Nearing also joined the Socialist Party and became a lecturer at the Rand School, where he lectured and published prolifically against American war recruitment. This outspoken advocacy eventually resulted in a sedition charge under the Espionage Act. (He was found not guilty but fined anyway.) In the 1920s, Nearing joined the Workers’ Party, writing for its newspaper and traveling widely to spread the word of communist potential. After diverging from the party’s adherence to Leninist theory in a piece he wrote on imperialism, though, Nearing was expelled in 1930.

By then aged fifty, blacklisted from academia and unwelcome in Communist circles, Scott Nearing was thoroughly disenchanted with public life. He had recently found new love, however; his much younger partner, Helen Knothe, was an accomplished violinist from a wealthy background. She also had a nonconformist streak, evident not least in her prior romantic involvement with the Indian philosopher Jiddu Krishnamurti, who taught that the human search for meaning was a fruitless endeavor that limited the possibility of truth as a “pathless land” beyond the self. After Krishnamurti ended their affair, Knothe had made her way back to the US, soon encountering Nearing, whom she had met previously as a family acquaintance, at which point he became her mentor and romantic partner.

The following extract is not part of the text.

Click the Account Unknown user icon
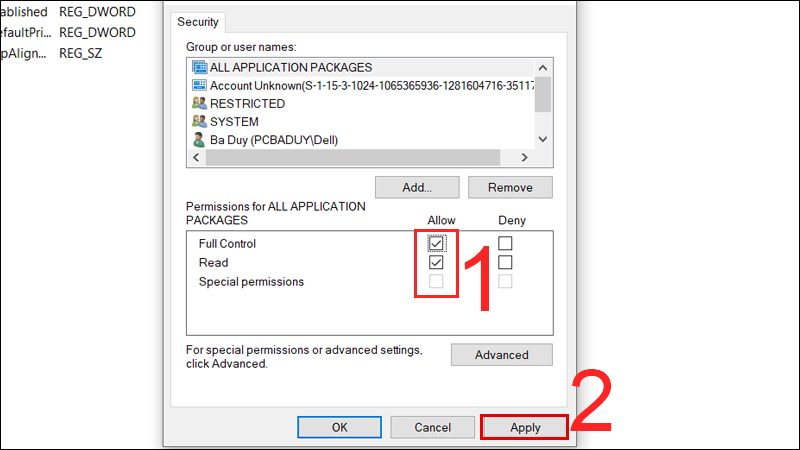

During the Great Depression, when capitalism looked to have failed catastrophically and many people were searching for a better way to organize the economy and society, Scott and Helen Nearing pondered a stark choice: leave the US, which they saw as an “ugly, tawdry, and wanton” wasteland, or remain within its borders and, as Scott wrote in his autobiography The Making of a Radical (1972), dig in as “the emissary lives in the midst of backwardness, but is not of it.” Nearing wrote that Americans were “farther from rationality and reality than the inhabitants of any other backward communities” he had seen while traveling the world. This particular American “backwardness” was, in part, he argued, the result of a US national emphasis on war-as-industry.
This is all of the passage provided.